A dix-neuf ans, mon front sera couvert
Des ennuis d'une vie à peine commencée,
Et d'un vieux créancier la main sèche et glacée
Le couvrira bientôt d'un honteux bonnet vert !

N'y pensons plus : quel temps charmant il fait! Mon cher ami, quel moment pour voyager ! quel moment pour se promener avec une maîtresse comme tu en as trouvé une, comme j'en rêve une ! J'ai de violents soupçons, mon cher ami, sur l'objet d'un amour si constant.... Ne serait-ce pas?... Mais taisons-nous, tu entends qui je veux dire. Mes soupçons se sont accrus par quelques bruits indiscrets; peut-être cependant me trompé-je encore, mais j'ai peine à le croire. N'importe, jouis, tes amis jouiront de ton bonheur.
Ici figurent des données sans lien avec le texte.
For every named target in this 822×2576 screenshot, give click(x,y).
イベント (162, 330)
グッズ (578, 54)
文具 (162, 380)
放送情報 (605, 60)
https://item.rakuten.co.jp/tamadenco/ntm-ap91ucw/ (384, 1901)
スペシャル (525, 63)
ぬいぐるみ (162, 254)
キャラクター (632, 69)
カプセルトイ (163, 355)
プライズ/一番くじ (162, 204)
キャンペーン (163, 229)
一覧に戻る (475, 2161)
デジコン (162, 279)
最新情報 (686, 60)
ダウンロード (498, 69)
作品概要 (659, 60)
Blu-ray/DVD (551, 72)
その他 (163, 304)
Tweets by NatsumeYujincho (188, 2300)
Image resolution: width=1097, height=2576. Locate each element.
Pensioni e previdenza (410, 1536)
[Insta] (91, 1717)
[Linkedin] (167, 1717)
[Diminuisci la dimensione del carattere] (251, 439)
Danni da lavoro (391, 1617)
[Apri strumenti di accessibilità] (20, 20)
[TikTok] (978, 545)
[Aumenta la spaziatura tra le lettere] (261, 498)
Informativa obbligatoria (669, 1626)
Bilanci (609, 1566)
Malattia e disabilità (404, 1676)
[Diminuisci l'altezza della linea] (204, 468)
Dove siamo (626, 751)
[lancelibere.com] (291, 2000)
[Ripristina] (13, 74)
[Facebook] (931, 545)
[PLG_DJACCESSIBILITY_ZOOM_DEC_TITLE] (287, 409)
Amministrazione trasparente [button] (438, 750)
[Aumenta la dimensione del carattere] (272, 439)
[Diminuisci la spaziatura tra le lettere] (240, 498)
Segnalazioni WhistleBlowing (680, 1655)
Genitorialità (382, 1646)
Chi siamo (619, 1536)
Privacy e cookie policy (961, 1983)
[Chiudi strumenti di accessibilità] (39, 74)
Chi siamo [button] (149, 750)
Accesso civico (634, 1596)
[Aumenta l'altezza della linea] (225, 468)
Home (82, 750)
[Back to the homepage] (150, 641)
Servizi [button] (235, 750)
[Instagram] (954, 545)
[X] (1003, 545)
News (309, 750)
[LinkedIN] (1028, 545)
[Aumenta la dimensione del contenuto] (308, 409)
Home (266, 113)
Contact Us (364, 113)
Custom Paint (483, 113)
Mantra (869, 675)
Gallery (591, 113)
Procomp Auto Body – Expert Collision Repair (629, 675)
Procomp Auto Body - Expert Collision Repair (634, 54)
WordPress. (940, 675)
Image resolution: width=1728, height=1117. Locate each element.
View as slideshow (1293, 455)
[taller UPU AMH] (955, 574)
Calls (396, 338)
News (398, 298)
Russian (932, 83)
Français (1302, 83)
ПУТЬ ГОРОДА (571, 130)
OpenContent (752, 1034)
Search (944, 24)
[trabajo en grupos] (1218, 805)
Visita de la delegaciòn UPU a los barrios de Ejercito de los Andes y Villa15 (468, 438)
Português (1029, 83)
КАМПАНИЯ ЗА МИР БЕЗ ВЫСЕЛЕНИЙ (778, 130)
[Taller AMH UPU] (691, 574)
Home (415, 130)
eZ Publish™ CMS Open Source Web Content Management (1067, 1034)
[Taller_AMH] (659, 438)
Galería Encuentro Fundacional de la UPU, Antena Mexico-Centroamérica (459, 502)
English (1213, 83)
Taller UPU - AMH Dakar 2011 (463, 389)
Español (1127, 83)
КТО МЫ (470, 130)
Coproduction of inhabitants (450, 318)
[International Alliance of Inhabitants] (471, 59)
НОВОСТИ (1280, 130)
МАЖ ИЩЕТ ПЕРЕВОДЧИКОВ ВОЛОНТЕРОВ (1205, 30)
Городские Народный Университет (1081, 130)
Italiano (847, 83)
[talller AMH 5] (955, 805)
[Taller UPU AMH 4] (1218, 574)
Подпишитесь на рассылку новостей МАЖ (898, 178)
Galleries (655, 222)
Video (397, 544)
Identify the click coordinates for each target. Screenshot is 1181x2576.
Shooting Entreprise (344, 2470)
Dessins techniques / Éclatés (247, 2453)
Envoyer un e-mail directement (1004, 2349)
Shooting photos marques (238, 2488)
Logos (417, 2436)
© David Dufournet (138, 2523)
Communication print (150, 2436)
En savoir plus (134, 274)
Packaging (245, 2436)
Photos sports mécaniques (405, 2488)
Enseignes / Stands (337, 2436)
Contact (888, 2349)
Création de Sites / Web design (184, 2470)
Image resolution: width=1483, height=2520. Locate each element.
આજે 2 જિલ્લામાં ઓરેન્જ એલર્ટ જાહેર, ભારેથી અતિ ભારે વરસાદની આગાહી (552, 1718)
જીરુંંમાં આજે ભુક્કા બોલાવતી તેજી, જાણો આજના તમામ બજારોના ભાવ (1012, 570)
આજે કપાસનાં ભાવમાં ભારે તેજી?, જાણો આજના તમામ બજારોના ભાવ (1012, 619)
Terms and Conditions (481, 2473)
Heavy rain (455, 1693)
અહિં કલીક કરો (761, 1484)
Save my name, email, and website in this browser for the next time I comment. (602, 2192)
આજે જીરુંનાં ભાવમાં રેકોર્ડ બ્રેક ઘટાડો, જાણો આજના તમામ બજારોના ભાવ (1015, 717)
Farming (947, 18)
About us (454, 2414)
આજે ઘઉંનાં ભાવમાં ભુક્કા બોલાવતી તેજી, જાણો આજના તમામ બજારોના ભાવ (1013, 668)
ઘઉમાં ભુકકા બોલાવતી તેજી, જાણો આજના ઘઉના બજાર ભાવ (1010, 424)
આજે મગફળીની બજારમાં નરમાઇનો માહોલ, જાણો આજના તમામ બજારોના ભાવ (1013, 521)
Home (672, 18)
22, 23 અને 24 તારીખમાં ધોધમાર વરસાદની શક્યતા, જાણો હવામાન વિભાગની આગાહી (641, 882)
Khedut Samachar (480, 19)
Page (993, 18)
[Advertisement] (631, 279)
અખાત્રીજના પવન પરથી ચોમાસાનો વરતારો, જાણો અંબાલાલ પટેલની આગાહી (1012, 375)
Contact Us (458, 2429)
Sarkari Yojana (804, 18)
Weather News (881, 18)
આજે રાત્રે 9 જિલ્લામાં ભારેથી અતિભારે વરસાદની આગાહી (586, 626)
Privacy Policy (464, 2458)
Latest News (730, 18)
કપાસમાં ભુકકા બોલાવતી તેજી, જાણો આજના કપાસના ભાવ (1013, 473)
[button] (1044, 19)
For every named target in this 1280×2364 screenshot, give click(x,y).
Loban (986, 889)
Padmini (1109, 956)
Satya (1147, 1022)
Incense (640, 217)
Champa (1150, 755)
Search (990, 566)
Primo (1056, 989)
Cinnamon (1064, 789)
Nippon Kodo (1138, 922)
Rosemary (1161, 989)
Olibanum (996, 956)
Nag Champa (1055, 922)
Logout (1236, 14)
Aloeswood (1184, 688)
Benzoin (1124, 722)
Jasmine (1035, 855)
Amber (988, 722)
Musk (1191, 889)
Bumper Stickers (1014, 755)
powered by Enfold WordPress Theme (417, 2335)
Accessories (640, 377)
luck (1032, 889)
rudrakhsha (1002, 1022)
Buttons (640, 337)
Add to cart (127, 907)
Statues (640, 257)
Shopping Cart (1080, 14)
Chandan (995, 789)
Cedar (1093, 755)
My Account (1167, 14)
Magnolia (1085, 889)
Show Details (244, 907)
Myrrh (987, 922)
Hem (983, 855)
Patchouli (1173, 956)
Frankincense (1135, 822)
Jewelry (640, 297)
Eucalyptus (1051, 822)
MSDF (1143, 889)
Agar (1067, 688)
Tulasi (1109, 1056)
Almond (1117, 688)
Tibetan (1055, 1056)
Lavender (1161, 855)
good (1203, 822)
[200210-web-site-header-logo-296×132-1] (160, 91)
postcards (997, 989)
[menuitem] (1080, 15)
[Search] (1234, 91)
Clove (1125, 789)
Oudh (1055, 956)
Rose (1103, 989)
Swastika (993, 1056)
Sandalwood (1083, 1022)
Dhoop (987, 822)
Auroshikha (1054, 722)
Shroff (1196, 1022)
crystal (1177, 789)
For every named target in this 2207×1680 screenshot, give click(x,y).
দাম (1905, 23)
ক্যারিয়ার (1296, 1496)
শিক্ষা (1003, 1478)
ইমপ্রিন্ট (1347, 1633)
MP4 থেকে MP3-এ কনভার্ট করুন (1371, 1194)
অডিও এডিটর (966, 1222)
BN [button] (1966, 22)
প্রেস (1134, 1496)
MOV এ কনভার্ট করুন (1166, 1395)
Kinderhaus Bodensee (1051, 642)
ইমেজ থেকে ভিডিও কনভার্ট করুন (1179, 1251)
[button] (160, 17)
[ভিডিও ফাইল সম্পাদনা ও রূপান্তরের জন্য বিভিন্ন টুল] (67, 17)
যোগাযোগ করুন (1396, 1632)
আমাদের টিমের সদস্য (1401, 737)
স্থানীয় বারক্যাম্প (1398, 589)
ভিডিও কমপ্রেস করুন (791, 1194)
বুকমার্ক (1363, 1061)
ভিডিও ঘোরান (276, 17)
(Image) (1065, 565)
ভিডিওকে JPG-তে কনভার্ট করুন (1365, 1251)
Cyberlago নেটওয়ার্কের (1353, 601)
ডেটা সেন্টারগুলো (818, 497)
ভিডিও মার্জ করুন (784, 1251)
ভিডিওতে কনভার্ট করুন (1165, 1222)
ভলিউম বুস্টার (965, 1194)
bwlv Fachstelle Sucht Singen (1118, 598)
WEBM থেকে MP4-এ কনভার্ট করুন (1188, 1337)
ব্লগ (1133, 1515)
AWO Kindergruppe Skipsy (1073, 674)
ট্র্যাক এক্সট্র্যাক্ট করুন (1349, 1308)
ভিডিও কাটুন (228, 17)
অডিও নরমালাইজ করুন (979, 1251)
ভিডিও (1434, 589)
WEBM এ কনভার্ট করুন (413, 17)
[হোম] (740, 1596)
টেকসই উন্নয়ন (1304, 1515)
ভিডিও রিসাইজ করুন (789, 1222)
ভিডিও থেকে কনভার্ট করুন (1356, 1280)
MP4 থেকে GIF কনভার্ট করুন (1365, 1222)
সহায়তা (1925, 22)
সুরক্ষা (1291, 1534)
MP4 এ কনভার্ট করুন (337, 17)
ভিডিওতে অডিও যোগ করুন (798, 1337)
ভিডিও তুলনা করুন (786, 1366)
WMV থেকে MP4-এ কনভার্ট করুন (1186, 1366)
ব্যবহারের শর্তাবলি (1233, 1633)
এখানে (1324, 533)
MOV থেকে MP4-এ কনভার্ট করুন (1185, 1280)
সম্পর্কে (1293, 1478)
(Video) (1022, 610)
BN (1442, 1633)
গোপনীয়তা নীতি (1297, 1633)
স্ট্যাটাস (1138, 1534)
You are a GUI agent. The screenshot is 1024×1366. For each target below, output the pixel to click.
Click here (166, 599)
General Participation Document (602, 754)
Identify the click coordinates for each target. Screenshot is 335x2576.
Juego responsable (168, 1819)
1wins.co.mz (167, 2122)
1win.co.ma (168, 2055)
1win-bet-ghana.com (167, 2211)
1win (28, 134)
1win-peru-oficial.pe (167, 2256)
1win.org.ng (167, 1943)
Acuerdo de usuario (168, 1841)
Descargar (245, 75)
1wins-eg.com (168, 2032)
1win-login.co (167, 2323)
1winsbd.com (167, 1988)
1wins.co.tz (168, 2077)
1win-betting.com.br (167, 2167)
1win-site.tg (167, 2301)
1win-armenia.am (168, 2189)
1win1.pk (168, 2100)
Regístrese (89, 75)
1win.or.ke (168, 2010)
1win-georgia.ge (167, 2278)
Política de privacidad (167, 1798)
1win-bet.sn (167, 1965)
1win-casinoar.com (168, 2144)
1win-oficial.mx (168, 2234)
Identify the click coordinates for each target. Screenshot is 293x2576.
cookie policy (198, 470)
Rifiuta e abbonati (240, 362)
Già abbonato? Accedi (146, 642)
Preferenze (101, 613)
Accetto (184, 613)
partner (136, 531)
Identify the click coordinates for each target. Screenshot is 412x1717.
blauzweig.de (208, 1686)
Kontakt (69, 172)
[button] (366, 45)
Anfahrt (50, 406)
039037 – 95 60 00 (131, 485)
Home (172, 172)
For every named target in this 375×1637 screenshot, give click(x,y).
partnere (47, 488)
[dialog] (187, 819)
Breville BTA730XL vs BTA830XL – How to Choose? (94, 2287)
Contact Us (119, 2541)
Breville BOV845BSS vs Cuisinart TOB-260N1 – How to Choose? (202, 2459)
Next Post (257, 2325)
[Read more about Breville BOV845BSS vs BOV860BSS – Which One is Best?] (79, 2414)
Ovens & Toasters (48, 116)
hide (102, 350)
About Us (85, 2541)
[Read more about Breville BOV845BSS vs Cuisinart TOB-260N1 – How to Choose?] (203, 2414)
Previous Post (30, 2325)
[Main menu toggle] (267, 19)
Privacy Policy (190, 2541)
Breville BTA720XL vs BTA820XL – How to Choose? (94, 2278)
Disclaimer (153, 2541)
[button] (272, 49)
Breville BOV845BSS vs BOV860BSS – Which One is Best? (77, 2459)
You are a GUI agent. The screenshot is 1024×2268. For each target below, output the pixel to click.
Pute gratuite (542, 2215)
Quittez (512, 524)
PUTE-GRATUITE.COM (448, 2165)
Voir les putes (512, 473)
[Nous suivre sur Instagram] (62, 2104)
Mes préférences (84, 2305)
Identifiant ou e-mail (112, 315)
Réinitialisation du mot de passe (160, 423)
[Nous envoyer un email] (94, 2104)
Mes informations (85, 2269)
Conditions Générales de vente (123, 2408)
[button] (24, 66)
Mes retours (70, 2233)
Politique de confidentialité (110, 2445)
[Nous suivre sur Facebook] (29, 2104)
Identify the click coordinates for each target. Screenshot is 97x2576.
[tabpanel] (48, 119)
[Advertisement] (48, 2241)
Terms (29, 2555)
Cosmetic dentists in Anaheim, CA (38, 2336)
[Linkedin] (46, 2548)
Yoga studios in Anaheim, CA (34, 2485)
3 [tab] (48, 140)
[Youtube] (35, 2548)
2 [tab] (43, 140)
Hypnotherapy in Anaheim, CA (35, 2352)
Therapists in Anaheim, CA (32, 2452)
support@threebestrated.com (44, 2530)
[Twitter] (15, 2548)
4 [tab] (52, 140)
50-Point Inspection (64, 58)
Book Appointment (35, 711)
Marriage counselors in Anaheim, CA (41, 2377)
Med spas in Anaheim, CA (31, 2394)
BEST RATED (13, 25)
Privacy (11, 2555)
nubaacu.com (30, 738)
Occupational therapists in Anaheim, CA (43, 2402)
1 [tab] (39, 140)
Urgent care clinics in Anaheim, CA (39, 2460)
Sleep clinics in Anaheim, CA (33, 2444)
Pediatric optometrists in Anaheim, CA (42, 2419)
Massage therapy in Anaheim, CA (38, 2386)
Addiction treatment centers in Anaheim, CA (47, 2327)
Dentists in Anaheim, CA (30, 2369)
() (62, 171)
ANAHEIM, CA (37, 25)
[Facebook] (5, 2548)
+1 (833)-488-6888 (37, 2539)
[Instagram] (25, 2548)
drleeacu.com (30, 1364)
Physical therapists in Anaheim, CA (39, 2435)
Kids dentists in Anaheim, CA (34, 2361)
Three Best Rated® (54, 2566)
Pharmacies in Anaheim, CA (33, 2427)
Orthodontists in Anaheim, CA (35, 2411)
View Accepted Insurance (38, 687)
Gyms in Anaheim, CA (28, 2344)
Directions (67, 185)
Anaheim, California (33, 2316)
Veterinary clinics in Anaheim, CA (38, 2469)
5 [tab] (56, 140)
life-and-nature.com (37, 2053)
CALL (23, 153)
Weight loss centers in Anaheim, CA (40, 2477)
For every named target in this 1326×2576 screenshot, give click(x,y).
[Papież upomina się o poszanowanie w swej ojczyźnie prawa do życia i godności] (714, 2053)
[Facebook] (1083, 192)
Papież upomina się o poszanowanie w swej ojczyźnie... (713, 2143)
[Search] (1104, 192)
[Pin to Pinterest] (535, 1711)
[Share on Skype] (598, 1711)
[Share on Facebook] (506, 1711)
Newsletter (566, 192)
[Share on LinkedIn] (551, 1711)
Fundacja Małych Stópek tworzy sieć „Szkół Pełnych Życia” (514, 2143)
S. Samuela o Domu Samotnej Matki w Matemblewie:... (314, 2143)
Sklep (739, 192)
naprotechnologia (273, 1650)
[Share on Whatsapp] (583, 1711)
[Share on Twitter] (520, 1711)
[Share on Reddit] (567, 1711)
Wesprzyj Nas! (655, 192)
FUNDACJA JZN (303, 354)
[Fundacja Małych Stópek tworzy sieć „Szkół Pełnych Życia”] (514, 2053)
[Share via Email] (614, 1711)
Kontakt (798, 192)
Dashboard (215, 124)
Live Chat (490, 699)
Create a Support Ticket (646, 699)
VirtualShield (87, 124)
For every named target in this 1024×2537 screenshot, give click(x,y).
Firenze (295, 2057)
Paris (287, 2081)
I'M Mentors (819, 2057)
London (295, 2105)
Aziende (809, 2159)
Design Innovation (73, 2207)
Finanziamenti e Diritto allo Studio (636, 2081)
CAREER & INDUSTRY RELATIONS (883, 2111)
Le Dieu qui prend soin de nous tous
Fit trois lots qu'entre nous partagea sa sagesse :
Dans ton coeur il mit la tendresse,
Ami, ton sort fut le plus doux !
Aymon des arts reçut l'heureux génie ;
Et moi, moi, moins heureux que vous
J'eus l'amour de l'étude et la mélancolie.
Grotte charmante, inspire-moi
Des vers plus doux que le murmure
De la source tranquille et pure
Qui s'échappe tout près de toi !
Dans ton enceinte hospitalière,
Rousseau vint cacher ses malheurs;
Et du sage les pas rêveurs
Font souvent retentir la voûte solitaire.
Que nous te devons de plaisirs !
Imagination féconde,
Tu sais dans chaque coin du monde
Nourrir de touchants souvenirs!
Par toi Rome, qui n'est plus Rome,
Offre encore un nom respecté ;
Par toi le sage ou le grand homme
Revit dans la postérité ;
Par toi ce réduit écarté,
Que d'un oeil sec l'indifférent contemple,
Pour l'homme sensible est un temple
Dont le génie est la divinité!

Adieu, écris-moi promptement.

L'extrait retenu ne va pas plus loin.